- Objectif de la tâche
Pour chacune des affirmations suivantes, dites si l'extrait sur le droit domanial en Polynésie française la confirme, en répondant par oui ou par non et en citant mot pour mot les termes décisifs. (a) Le domaine privé de l'État représente 12,5 km2. (b) L'assemblée de la Polynésie française avait émis un avis défavorable à la loi organique de 2019. (c) La notion de gisement concerne les ressources naturelles présentes dans les fonds marins polynésiens.

- Extrait du document

Souvenons-nous du rapport de Nathalie Delattre tendant à améliorer la lisibilité du droit applicable aux collectivités territoriales : ce projet de loi poursuit la même exigence. Nous le voterons unanimement.
Mme Nicole Duranton . - (M. Thani Mohamed Soilihi applaudit.) Ce projet de loi de ratification est marqué du sceau de la clarification et de la cohérence. Je salue l'excellent travail du rapporteur Thani Mohamed Soilihi.
Avant 2019, le droit domanial applicable en Polynésie française était illisible. La loi organique de 2019 visait à y remédier. Cette évolution positive restait cependant incomplète, en l'absence de mise en cohérence du CG3P. Ce sera chose faite avec la ratification de cette ordonnance, qui améliore la lisibilité du droit domanial sans empiéter sur les compétences de la collectivité.
Je sais que les élus polynésiens se sont interrogés, notamment sur la notion de bien culturel maritime situé dans le domaine public maritime. Je remercie Teva Rohfritsch pour son travail de clarification, mais aussi Lana Tetuanui. Tous deux font un travail remarquable. La notion de gisement ne concerne pas les ressources naturelles présentes dans les fonds marins polynésiens, qui relèvent quasi exclusivement de la Polynésie française.
L'assemblée de la Polynésie française avait émis un avis favorable à la loi organique de 2019. Son avis sur cette ordonnance est également réputé favorable. Néanmoins, son président a été auditionné.
Un comité interministériel des outre-mer (Ciom) dédié aux collectivités du Pacifique devait se tenir avant le remaniement. MM. Teva Rohfritsch et Mikaele Kulimoetoke attendent qu'un nouveau rendez-vous soit fixé par Mme Guévenoux.
Le groupe RDPI votera ce texte. (M. Thani Mohamed Soilihi applaudit.)
M. Pierre-Alain Roiron . - (Applaudissements sur les travées du GEST) Nous connaissons tous les atouts et la grandeur du territoire polynésien. L'article 74 de la Constitution lui confère un statut d'autonomie, dans le respect de l'identité polynésienne.
L'ensemble des changements apportés par le CG3P résulte de la loi organique de 2019, mise à jour du statut de 2004. Nous parachevons ce travail. Deux enjeux : la simplification juridique et le respect des spécificités locales.
S'agissant de la simplification, les dispositions visent à améliorer la lisibilité de la répartition des compétences. En effet, l'État n'avait pas de compétence normative dans son propre domaine, ce qui constituait un frein : il ne pouvait pas céder d'immeubles, alors que son domaine privé représente 12,5 km2.
L'ordonnance réforme le CG3P et prévoit que les dispositions du code sont applicables de plein droit au domaine privé et public de l'État et de ses établissements publics. Elle introduit également des articles définissant les règles de droit commun concernant l'acquisition, la gestion et la cession des biens du domaine de l'État.

- Données enregistrées
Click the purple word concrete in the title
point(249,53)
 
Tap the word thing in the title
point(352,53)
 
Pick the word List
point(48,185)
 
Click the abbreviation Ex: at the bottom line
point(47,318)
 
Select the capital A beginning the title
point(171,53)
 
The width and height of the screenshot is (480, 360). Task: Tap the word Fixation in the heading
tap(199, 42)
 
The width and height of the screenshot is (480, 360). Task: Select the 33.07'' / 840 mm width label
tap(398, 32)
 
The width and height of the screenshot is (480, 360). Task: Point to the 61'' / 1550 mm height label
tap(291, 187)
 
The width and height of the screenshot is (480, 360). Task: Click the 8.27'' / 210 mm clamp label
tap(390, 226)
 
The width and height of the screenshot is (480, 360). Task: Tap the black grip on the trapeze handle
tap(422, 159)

---

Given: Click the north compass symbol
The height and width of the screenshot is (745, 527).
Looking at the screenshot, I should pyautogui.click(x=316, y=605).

- Corrigé
(a) Oui : « son domaine privé représente 12,5 km2 ».
(b) Non : « L'assemblée de la Polynésie française avait émis un avis favorable à la loi organique de 2019 ».
(c) Non : « La notion de gisement ne concerne pas les ressources naturelles présentes dans les fonds marins polynésiens ».